Sample Translations & How We Do It

How good are our translations? Answer: pretty good. Click to enlarge the samples. We have many, many other examples. Ask us, and we'll show you more. Or contact prime-essay.net for quality help that will save you time and effort in searching for a source base.

How good is pretty good? Judge for yourself.

Here's what we do not do: our books are not translated line by line by a professional translator. It's antiquated and unaffordable (going rate is $0.10 – 0.14 per word, you do the math). We're in the business of publishing thousands of translations, for totally free. We're giving foreign authors an English voice, in America, at our expense. To succeed, for their sake and our own, we have to be smart.

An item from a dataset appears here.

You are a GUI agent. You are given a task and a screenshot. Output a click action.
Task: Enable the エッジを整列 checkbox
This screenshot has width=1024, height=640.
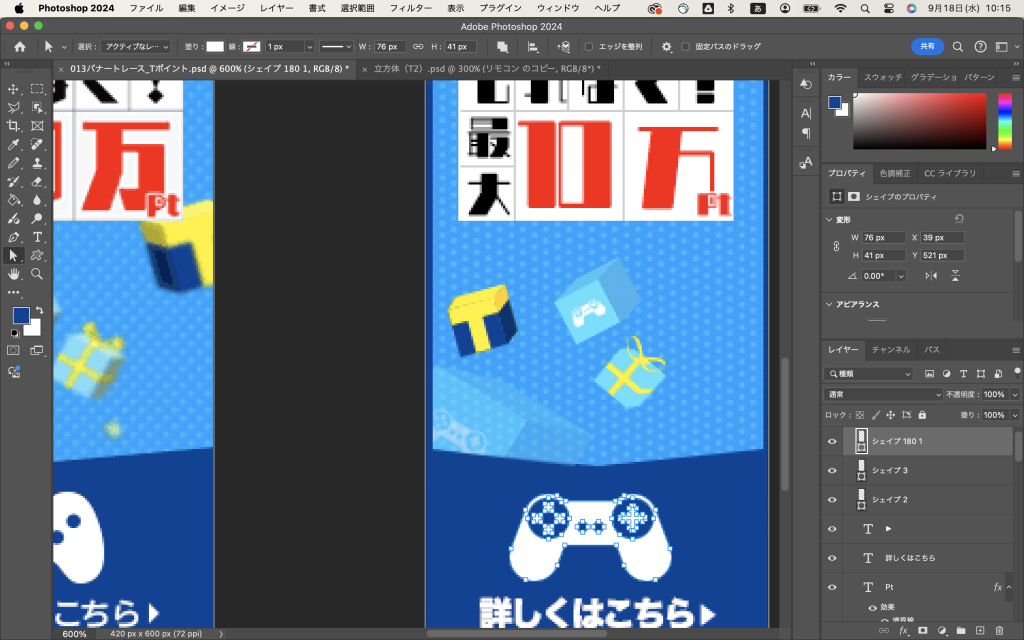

Here's what we do do: Step 1 - technology: break-through translation software creates, with the speed of lightning, a very rough and incomplete first English draft. Step 2 - people: a translation editor then spends numerous hours on polishing the translated text, line by line, word by word. Step 3 - craftmanship: when he/she's done, the translation lands on the desk of a next-level editor who goes through the book yet another time and adds a shine to the polish. That's it. That's what we do, with stunning results. See the samples, ask for more

Presently we have over 100 translation editors on our payroll. We're recruiting more each day.

A word of caution. When you do what we do, you accept that there's always room for improvement. Our translations are pretty good, pretty darn good even, but not infallible. Once again, see the samples and compare. There are imperfections there.

Sometimes a quirky foreign expression is not recognized and translated too literally. Or a foreign word has more than one meaning, and the one less fitting is used. A street name is inadvertently translated, or the source text has a circuitous syntax, and our translation untangles it inexactly. Nothing that can't be fixed after the fact.

Therefore we generally allow authors to suggest changes, and generally we'll implement them all. And if we can't make the author happy, well, we take the translation off the market, give it back to the author and wish them good luck.

We accept this risk because we have a long experience with American readers. They don't Monday-morning-quarterback a book. They don't know its original language. They want to read a good and solid story. That's what we guarantee: a good story in English, just about as good as the original. Or better than the original. Because English articulates like no other language.

We don't seek to serve the world's bestselling authors. They can take care of themselves handsomely. Our audience are the authors who until now never had an opportunity to see their book translated into English and published in the United States. We aim to serve them well, and we do it for free.